What is religion? The Wiki tells us that it is ‘the belief in and worship of a superhuman controlling power, especially a personal God or gods’. The ‘controlling’ bit is where I fall off the belief cliff. If we are being controlled we do not have free will. Would a benevolent controller deny us choice? Surely not. I want to be responsible for what I do – both the good and the bad – and I see my life as a journey, hopefully towards being better. Our individual ability to influence how the world develops may be extremely small but it is ours.

There are two religions (using the word broadly) about which I don’t hear the ‘glad I was brought up’ statement made. One is Buddhism, of which I know very little but which seems to be an attractive and socially cooperative style of life. The other is philosophy, which is certainly a religion. In fact, I think a better definition of religion is ‘philosophy supplemented by faith’. If you accept this, the ‘supplementing’ is there to fill in the gaps not yet satisfied by philosophy. This many explain why, for all the drifting away from religious belief and practices, some very advanced thinkers are even today asking themselves the question “yes, but what was before ‘before’?” Who created the creator is what gives rise to the concept of eternity.

Follow this thinking and you develop an interesting view of why religion is still flourishing and, indeed, becoming a major force in world politics. As the old beliefs were questioned there were two possible reactions. One was to deny the new discoveries, often the laws of physics, thus allowing faith to continue. The other was to shed old beliefs and acknowledge the apparent logic of the new revelations. Many people took this second route only to find that their purpose had disappeared and they were left without both faith and certainty.

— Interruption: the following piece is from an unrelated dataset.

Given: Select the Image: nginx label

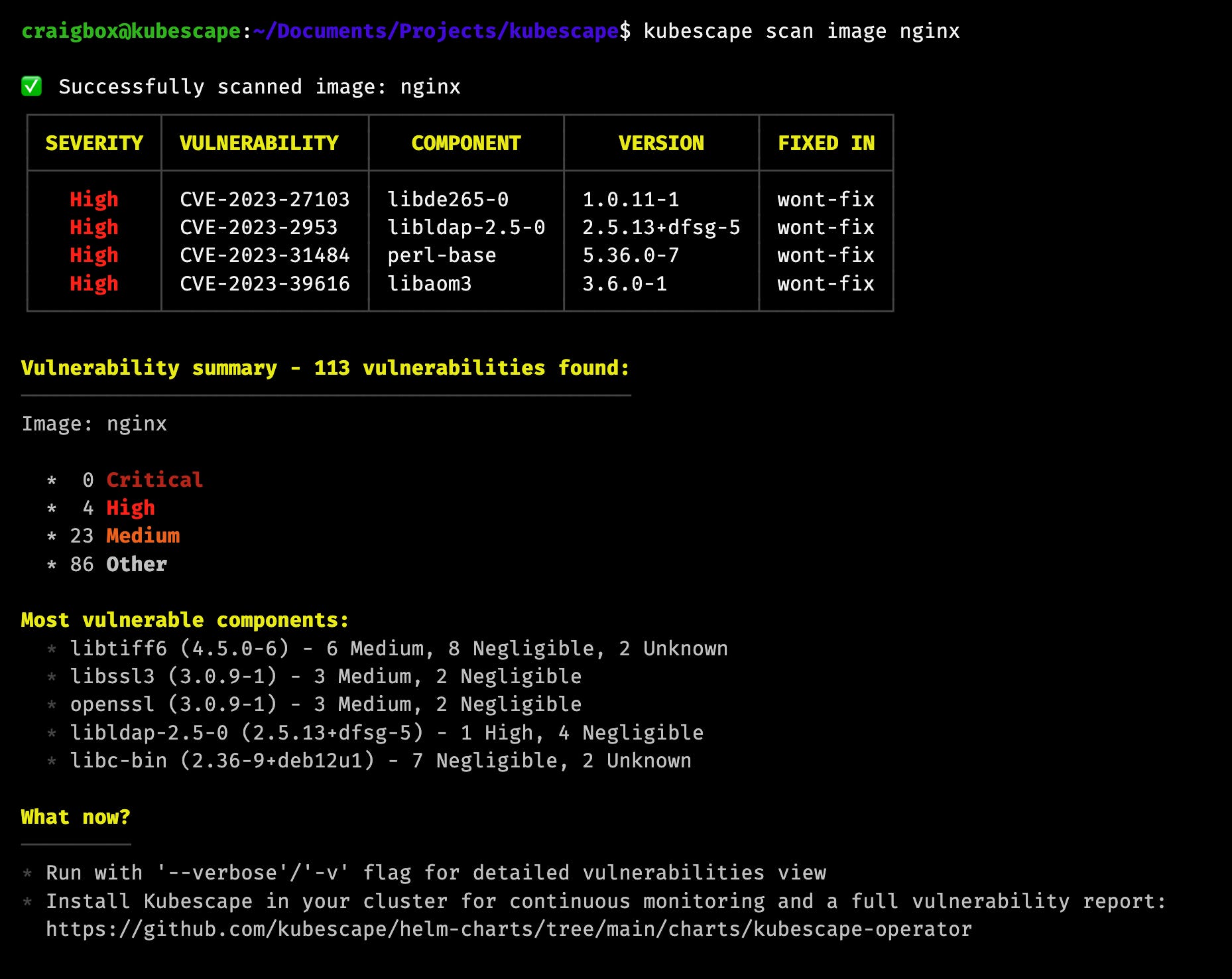Looking at the screenshot, I should tap(93, 423).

The very fact that faith is unprovable means equally that it cannot be disproved. This can generate extremes of faith as we well know. As with everything, extremes are poor substitutes for reason and kindness. So the need seems to be not for a kind of Federal Religion or even a World Religious Union but for a Religious Commonsense. This would say something along these lines:

“What is proved is probably right but always needs a wary eye keeping on it. The proven have sometimes turned out to be wrong. What is unproven is up for belief which should be an open-minded, cooperative search not a dogmatic declaration.”

It would encourage us to explore other beliefs than one we may have.

It would enable us to see a little further through that dark glass.